== Texte de la page ==
* * * * *

Les projets de cloud computing français répondent à un triple enjeu : de souveraineté, de compétitivité et de développement. A l’inverse de secteurs plus traditionnels, notamment dans l’industrie, l’accroissement de l’offre ne crée donc pas de surcapacité, mais génère une demande nouvelle et enclenche un cercle économique vertueux. Explications. Par Romain Chaumais, Co-fondateur d’Ysance et directeur des opérations.

Orange et Thales  viennent de dévoiler la stratégie de leur nouvelle co-entreprise Cloudwatt, qui proposera fin 2012 ses premières offres commerciales de cloud computing. Soutenu par les pouvoirs publics via le Grand emprunt, ce projet s’ajoute à Numergy, une autre initiative lancée par SFR et Bull, également avec le soutien de l’Etat. A la façon du nucléaire civil dans les années 1960, voici donc revenu le temps des grands projets nationaux. Si le contexte diffère grandement, l’enjeu est le même : celui de doter la France des technologies Best of Class sur un secteur stratégique pour l’économie du pays. A ce titre, l’analogie avec le nucléaire de l’époque va jusqu’à l’appellation des deux projets concurrents, qui associent les données informatiques à l’énergie.

Ces initiatives sont loin d’être anodines. Techniquement, le cloud computing déporte sur des serveurs distants des stockages et des traitements informatiques traditionnellement localisés sur des serveurs locaux. Il permet donc aux entreprises d’accéder à la demande à des serveurs virtuels délocalisés, mais aussi à un très large éventail de couches de services (base de données, stockage, messageries…), sans avoir à acquérir les infrastructures nécessaires. La voilà, la grande nouveauté. En renforçant la convergence avec les applications logicielles, le cloud computing accélère la « commoditisation » des infrastructures matérielles, dont il banalise l’accès et réduit le coût.

Mais que viennent faire les pouvoirs publics dans un secteur historiquement porté par la seule initiative privée, à l’heure où des acteurs aussi divers qu’Oracle, IBM, voire OVH ou Cheops Technology en France, cohabitent avec les pionniers que sont Microsoft (avec Azure) et surtout, Amazon Web Services ? En réalité, son rôle répond à un triple enjeu.

Un enjeu de souveraineté nationale

La nationalité des leaders du secteur, essentiellement américaine, excluait jusqu’à présent du marché un grand nombre d’acteurs économiques français pourtant potentiellement intéressés par les avantages du cloud computing. D’une part, le Patriot Act, signé par George W. Bush en 2001 dans le cadre de la lutte anti-terroriste, permet au gouvernement des Etats-Unis d’obliger une entreprise américaine installée n’importe où dans le monde (même en France, donc) à lui transmettre les données qu’elle héberge. D’autre part, les datacenters sont souvent situés en dehors de l’Union européenne, sans visibilité sur leur localisation précise et donc, sur les législations auxquelles elles doivent répondre.

* * * * *

== Données extraites ==
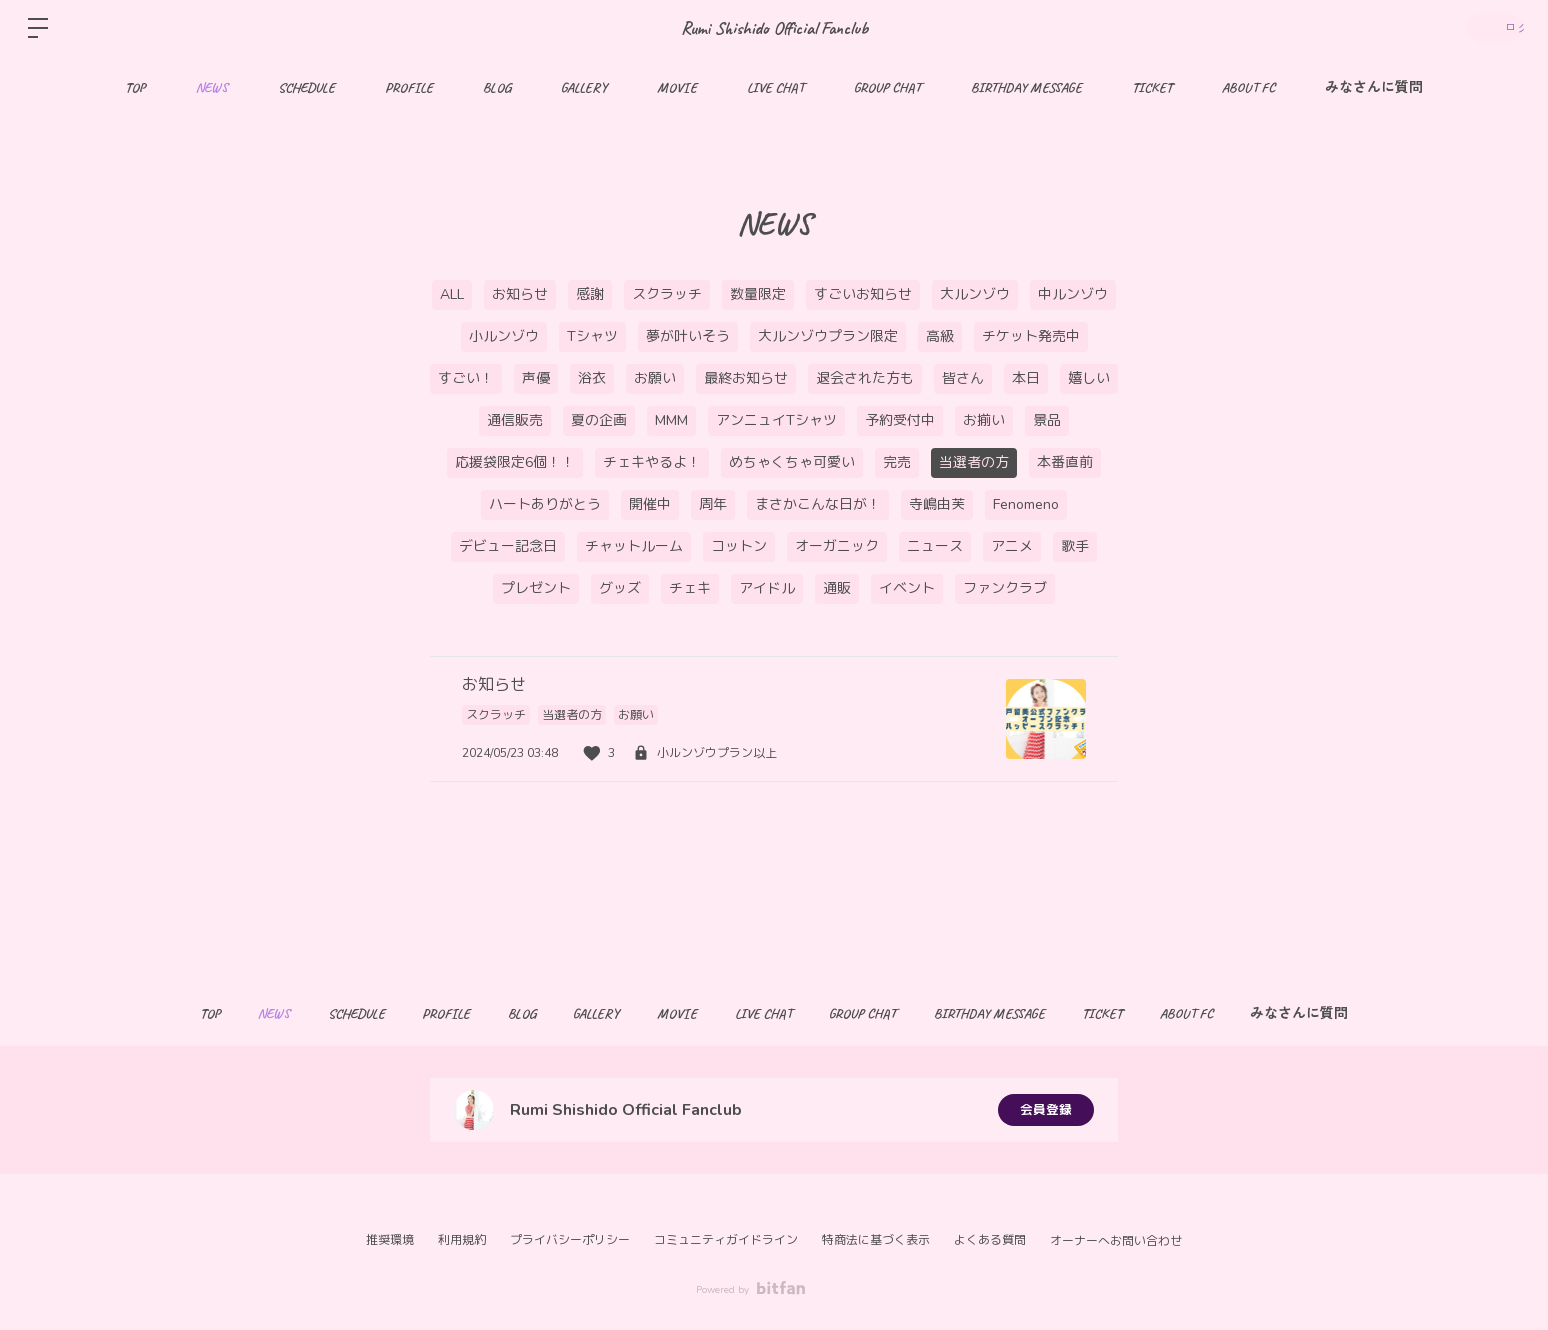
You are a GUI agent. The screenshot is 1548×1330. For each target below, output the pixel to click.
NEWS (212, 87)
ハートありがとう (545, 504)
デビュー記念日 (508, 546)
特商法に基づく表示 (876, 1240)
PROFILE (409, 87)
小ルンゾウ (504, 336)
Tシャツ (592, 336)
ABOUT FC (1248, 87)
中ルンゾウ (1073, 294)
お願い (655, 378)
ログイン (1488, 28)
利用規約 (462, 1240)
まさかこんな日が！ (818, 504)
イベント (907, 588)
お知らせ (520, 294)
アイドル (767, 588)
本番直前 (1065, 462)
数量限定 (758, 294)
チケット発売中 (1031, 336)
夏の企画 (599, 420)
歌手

* * * * *

== Travail demandé ==
**1.** D'après l'article sur le cloud computing, quelles entreprises ont lancé l'initiative Numergy ?
**2.** Recopiez sans rien changer un passage de l'article sur le cloud computing, en commençant aux mots « Un enjeu de » et en vous arrêtant après les mots « elles doivent répondre. ».
**3.** Reprenez l'article sur le cloud computing et poursuivez-le à partir de sa dernière phrase.

== Résultats obtenus ==
**1.** SFR et Bull.

**2.**
Un enjeu de souveraineté nationale

La nationalité des leaders du secteur, essentiellement américaine, excluait jusqu’à présent du marché un grand nombre d’acteurs économiques français pourtant potentiellement intéressés par les avantages du cloud computing. D’une part, le Patriot Act, signé par George W. Bush en 2001 dans le cadre de la lutte anti-terroriste, permet au gouvernement des Etats-Unis d’obliger une entreprise américaine installée n’importe où dans le monde (même en France, donc) à lui transmettre les données qu’elle héberge. D’autre part, les datacenters sont souvent situés en dehors de l’Union européenne, sans visibilité sur leur localisation précise et donc, sur les législations auxquelles elles doivent répondre.

**3.**
Cette vulnérabilité de leurs données à l’égard de l’arbitraire d’états étrangers excluait donc de fait de nombreux types d’acteurs : les entreprises de secteurs sensibles (défense, aéronautique, industrie de pointe…), les acteurs publics (pour des raisons règlementaires), mais aussi certaines entreprises évoluant dans des secteurs réputés non stratégiques, mais dont le modèle repose sur la conservation et le traitement d’un très grand nombre de données (social gaming…). Le premier avantage de ces cloud souverains est donc de lever cette contrainte et d’offrir à ces acteurs une utilisation sécurisée du cloud computing, dans le cadre d’une législation française réputée stricte en matière de confidentialité des données.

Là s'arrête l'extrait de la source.